● **Given text**

In February 2009, the Character Builder was launched and required downloading an application limited to Windows machines. After November 2010, the Character Builder become browser based and required Microsoft Silverlight. The Character Builder only supported official Wizards of the Coast content. In January 2011, DDI removed the option of downloading the Dragon and Dungeon magazines as formatted PDFs. A Monster Builder (as part of the Adventure Tools suite) was also released in 2011. While the VTT went into beta-testing for DDI subscribers in 2010, the VTT was officially canceled in 2012.

Mike Mearls, in a January 2012 interview on the next edition of Dungeons & Dragons, stated that they planned "to continue offering people access to tools like the D&D: Character Builder and the D&D: Monster Builder to support 4th edition". In 2014, the service was discontinued. A subscription renewal email from Wizards of the Coast indicated that the DDI subscription would no longer include new issues of Dragon and Dungeon magazines (only archives), and the online resources would no longer be actively supported. While existing subscribers could renew the service, DDI stopped accepting new subscribers. The service was officially shutdown on January 1, 2020 due to Microsoft Silverlight no longer being supported.

== Reception ==
Michael Zenke, for Wired in June 2008, described DDI as a "storehouse of knowledge for players and dungeon masters". Zenke highlighted that the subscription cost at launch was roughly the same cost as previous subscription costs to print magazines Dungeon and Dragon so DDI was "great value for the money" since it included both the electronic editions of the magazines along with other online tools. However, Zenke also felt that "for a hobby that has (despite the high prices of the actual D&D books) mostly been a fairly cheap pastime, D&DI's pricing is tantamount to highway robbery" as every player in a group would need to pay to access the online services. The other major problem for Zenke was that DDI launched without the "D&D Game Table" component. Zenke thought DDI "should be a tremendous service" as no VTT product had "this level of sophistication" before and no other product had ever "been tied into the core game the way D&DI is, nor coupled with the Dungeon and Dragon magazines – respected publications with a long history of serving the D&D community".

Matt Forbeck, for Escapist Magazine in December 2009, highlighted DDI's Character Builder – "it made character creation a snap by leading me through it by the nose and not making it easy for me to proceed until I'd completed any necessary steps first. It automatically added up all of the various modifiers for every skill, and it helped the kids pick their skills, feats, and equipment much faster than we could possibly have managed by hand". He commented that "best of all" these character sheets could be printed "along with a set of cards representing every one of the character's powers". Forbeck stated that he "can't recommend DDI highly enough" and the first three levels of character creation are "free to use [...] so give it a try". Greg Tito, for Escapist Magazine in December 2011, commented that "moving its periodic content to a digital portal called D&D Insider on a monthly subscription model, while providing access to online tools like the handy Character Builder seems to be successful (Again, without any sales numbers it is hard to gauge, but anecdotally most people who play 4th Edition use D&D Insider in some capacity.)".

● **Raw data**
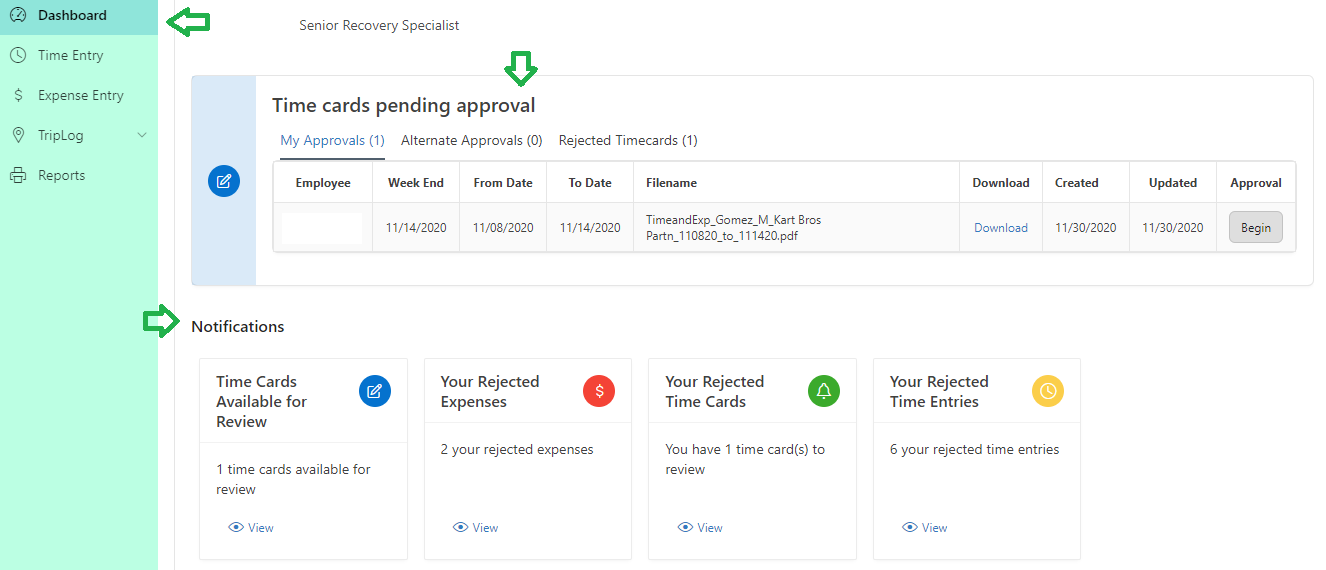View time cards available for review
The width and height of the screenshot is (1326, 570).
251,528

● **Problem requirements**
Could you write out the D&D Insider text from "In February 2009, the" up to and including "canceled in 2012.", word for word?

● **Answer to this problem**
In February 2009, the Character Builder was launched and required downloading an application limited to Windows machines. After November 2010, the Character Builder become browser based and required Microsoft Silverlight. The Character Builder only supported official Wizards of the Coast content. In January 2011, DDI removed the option of downloading the Dragon and Dungeon magazines as formatted PDFs. A Monster Builder (as part of the Adventure Tools suite) was also released in 2011. While the VTT went into beta-testing for DDI subscribers in 2010, the VTT was officially canceled in 2012.